• **Problem statement**
Take every entry below and copy it out word for word.

[Extracted data entries]
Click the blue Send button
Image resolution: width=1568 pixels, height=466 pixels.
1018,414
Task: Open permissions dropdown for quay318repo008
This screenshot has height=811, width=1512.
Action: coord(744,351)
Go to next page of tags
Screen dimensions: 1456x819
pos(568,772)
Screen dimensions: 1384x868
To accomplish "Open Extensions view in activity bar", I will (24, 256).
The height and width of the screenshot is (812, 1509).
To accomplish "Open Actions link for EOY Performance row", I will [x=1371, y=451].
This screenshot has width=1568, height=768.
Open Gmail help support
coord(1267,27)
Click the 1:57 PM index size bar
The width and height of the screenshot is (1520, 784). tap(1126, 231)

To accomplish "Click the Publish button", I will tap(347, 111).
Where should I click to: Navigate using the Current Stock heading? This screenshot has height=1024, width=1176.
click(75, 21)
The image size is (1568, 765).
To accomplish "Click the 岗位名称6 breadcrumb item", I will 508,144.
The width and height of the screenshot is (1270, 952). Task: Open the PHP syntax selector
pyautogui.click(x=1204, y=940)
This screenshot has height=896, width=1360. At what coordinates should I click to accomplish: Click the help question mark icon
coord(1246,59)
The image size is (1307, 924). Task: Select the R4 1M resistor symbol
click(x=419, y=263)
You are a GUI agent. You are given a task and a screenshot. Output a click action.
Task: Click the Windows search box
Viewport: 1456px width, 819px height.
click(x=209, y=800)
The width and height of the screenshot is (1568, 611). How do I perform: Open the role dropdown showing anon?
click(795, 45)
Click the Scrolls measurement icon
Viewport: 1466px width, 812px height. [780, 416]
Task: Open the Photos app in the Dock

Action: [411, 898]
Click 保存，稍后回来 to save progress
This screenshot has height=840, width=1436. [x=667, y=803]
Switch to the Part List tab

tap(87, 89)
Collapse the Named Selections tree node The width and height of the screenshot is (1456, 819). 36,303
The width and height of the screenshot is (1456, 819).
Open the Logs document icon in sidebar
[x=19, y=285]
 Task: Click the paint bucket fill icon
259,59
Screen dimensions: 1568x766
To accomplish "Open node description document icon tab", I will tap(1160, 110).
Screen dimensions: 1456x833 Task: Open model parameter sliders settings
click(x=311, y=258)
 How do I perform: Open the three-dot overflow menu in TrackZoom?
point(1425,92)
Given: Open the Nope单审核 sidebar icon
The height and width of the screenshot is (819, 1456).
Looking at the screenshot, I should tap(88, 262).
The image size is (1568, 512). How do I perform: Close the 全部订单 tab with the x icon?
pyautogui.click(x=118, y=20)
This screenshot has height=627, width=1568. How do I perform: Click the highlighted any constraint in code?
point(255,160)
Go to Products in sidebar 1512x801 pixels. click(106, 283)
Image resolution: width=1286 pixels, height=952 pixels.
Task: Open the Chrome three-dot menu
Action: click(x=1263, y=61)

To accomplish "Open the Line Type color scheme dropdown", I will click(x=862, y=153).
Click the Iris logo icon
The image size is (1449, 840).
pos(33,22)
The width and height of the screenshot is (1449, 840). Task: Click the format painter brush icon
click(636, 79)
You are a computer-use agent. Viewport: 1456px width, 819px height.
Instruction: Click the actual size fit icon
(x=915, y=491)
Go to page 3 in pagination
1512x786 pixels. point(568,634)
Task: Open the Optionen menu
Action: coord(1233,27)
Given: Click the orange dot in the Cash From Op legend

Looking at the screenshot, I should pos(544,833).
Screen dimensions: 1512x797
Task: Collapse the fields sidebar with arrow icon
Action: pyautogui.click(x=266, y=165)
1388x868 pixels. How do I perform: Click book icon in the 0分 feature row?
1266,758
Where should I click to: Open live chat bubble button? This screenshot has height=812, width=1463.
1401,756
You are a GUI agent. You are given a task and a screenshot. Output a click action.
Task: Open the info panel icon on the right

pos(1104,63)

• **The completed task**
Click the blue Send button
Image resolution: width=1568 pixels, height=466 pixels.
1018,414
Task: Open permissions dropdown for quay318repo008
This screenshot has height=811, width=1512.
Action: coord(744,351)
Go to next page of tags
Screen dimensions: 1456x819
pos(568,772)
Screen dimensions: 1384x868
To accomplish "Open Extensions view in activity bar", I will (24, 256).
The height and width of the screenshot is (812, 1509).
To accomplish "Open Actions link for EOY Performance row", I will [x=1371, y=451].
This screenshot has width=1568, height=768.
Open Gmail help support
coord(1267,27)
Click the 1:57 PM index size bar
The width and height of the screenshot is (1520, 784). tap(1126, 231)

To accomplish "Click the Publish button", I will tap(347, 111).
Where should I click to: Navigate using the Current Stock heading? This screenshot has height=1024, width=1176.
click(75, 21)
The image size is (1568, 765).
To accomplish "Click the 岗位名称6 breadcrumb item", I will 508,144.
The width and height of the screenshot is (1270, 952). Task: Open the PHP syntax selector
pyautogui.click(x=1204, y=940)
This screenshot has height=896, width=1360. At what coordinates should I click to accomplish: Click the help question mark icon
coord(1246,59)
The image size is (1307, 924). Task: Select the R4 1M resistor symbol
click(x=419, y=263)
You are a GUI agent. You are given a task and a screenshot. Output a click action.
Task: Click the Windows search box
Viewport: 1456px width, 819px height.
click(x=209, y=800)
The width and height of the screenshot is (1568, 611). How do I perform: Open the role dropdown showing anon?
click(795, 45)
Click the Scrolls measurement icon
Viewport: 1466px width, 812px height. [780, 416]
Task: Open the Photos app in the Dock

Action: [411, 898]
Click 保存，稍后回来 to save progress
This screenshot has height=840, width=1436. [x=667, y=803]
Switch to the Part List tab

tap(87, 89)
Collapse the Named Selections tree node The width and height of the screenshot is (1456, 819). 36,303
The width and height of the screenshot is (1456, 819).
Open the Logs document icon in sidebar
[x=19, y=285]
 Task: Click the paint bucket fill icon
259,59
Screen dimensions: 1568x766
To accomplish "Open node description document icon tab", I will tap(1160, 110).
Screen dimensions: 1456x833 Task: Open model parameter sliders settings
click(x=311, y=258)
 How do I perform: Open the three-dot overflow menu in TrackZoom?
point(1425,92)
Given: Open the Nope单审核 sidebar icon
The height and width of the screenshot is (819, 1456).
Looking at the screenshot, I should tap(88, 262).
The image size is (1568, 512). How do I perform: Close the 全部订单 tab with the x icon?
pyautogui.click(x=118, y=20)
This screenshot has height=627, width=1568. How do I perform: Click the highlighted any constraint in code?
point(255,160)
Go to Products in sidebar 1512x801 pixels. click(106, 283)
Image resolution: width=1286 pixels, height=952 pixels.
Task: Open the Chrome three-dot menu
Action: click(x=1263, y=61)

To accomplish "Open the Line Type color scheme dropdown", I will click(x=862, y=153).
Click the Iris logo icon
The image size is (1449, 840).
pos(33,22)
The width and height of the screenshot is (1449, 840). Task: Click the format painter brush icon
click(636, 79)
You are a computer-use agent. Viewport: 1456px width, 819px height.
Instruction: Click the actual size fit icon
(x=915, y=491)
Go to page 3 in pagination
1512x786 pixels. point(568,634)
Task: Open the Optionen menu
Action: coord(1233,27)
Given: Click the orange dot in the Cash From Op legend

Looking at the screenshot, I should pos(544,833).
Screen dimensions: 1512x797
Task: Collapse the fields sidebar with arrow icon
Action: pyautogui.click(x=266, y=165)
1388x868 pixels. How do I perform: Click book icon in the 0分 feature row?
1266,758
Where should I click to: Open live chat bubble button? This screenshot has height=812, width=1463.
1401,756
You are a GUI agent. You are given a task and a screenshot. Output a click action.
Task: Open the info panel icon on the right

pos(1104,63)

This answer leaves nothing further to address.